Call Stack — region in memory, which operates in FIFO mode. When a new thread is started by a computer program, a new stack is created. Js engine starts pushing functions to be executed on the call stack starting from the parent function.

When a function returns a value or calls a web API, it is popped off the stack and moves to the next function in the stack. This process of parsing a function and popping it off the stack is what they mean when they say Javascript runs synchronously. It does one thing at a time on a single thread.

For example

function main(){  //3  
average() //2
}
function average(){
add() //1
}
main()

the function executed in manner 1->2->3

Heap -

This is where V8 engine stores objects or dynamic data. This is the biggest block of memory area and this is where Garbage Collection(GC) takes place.

Stacks vs Heap

  • Every function call is added to the stack.
  • All local variables including arguments and the return value are saved within the function frame-block on the Stack.
  • All primitive types like int & string are stored directly on the Stack. This applies to global scope as well and yes String is a primitive type in JavaScript
  • All object types are created on the Heap and are referenced from the Stack using Stack pointers. Functions are just objects in JavaScript. This applies to global scope as well
  • Functions called from the current function is pushed on top of the Stack
  • When a function returns its frame is removed from the Stack
  • Once the main process is complete, the objects on the Heap do not have any more pointers from Stack and becomes orphan
  • Unless you make a copy explicitly, all object references within other objects are done using reference pointers

Since JavaScript is single-threaded, it has only one stack and one heap. Hence, if any other program wants to execute something like an HTTP request, it has to wait until the previous program is completely executed. This is really bad for any programming language . Ooops

This is where event loop and callback queues come into action.

So What actually happens

There are a lot of things that keeps on happening in a browser like HTTP calls, mouse click events, delay of execution using setTimeOut() function and lot of scrolling stuff ..think of these all task being performed by a single thread, won’t it reduce the user experience

So what browser does is that it use low level language like C++ to perform these operations and provide clean asynchronous JavaScript API to work with. These APIs are known as Web APIs.

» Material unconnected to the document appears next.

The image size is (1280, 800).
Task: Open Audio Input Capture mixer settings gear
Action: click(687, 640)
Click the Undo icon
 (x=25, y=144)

Let's understand the asynchronous behavior using code.

function main(){  
average()
}
function average(){ //2
add()
}
function add(){ //3
setTimeout(callback,3000) //4
}
main() //1

On call-stack how functions are pushed

1 →2 →3 →4

4 contains web API call so it is handed over to Web API with a callback function and popped from stack .then 3 -> 2-> 1 are executed and popped.

Meanwhile, Web API is doing its job in the background and once the job is done, Web API binds the result of that job to the callback function and publishes a message to callback queue with that callback.

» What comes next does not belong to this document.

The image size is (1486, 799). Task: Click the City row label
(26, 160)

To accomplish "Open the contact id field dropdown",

The only job of event loop is to look at callback queue and once there is something pending in callback queue, push that callback to the stack.

Event loop pushes one callback function at a time, to the stack, once the stack is empty. Later, stack will execute callback function.

Conclusion

This is how javascript handles the execution of the task in the browser. Node js is a javascript runtime that uses Google’s V8 engine. But Nodejs does not rely only on its event loop. It uses libuv library written in c language to work alongside V8 event loop to extend what can be done in the background.

Nodejs Architecture

NodeJS has an event-loop and can offload tasks to its internal thread pool or the Kernel so that it can execute code while it waits for IO — which allows NodeJS to handle many requests simultaneously, even though it is single-threaded.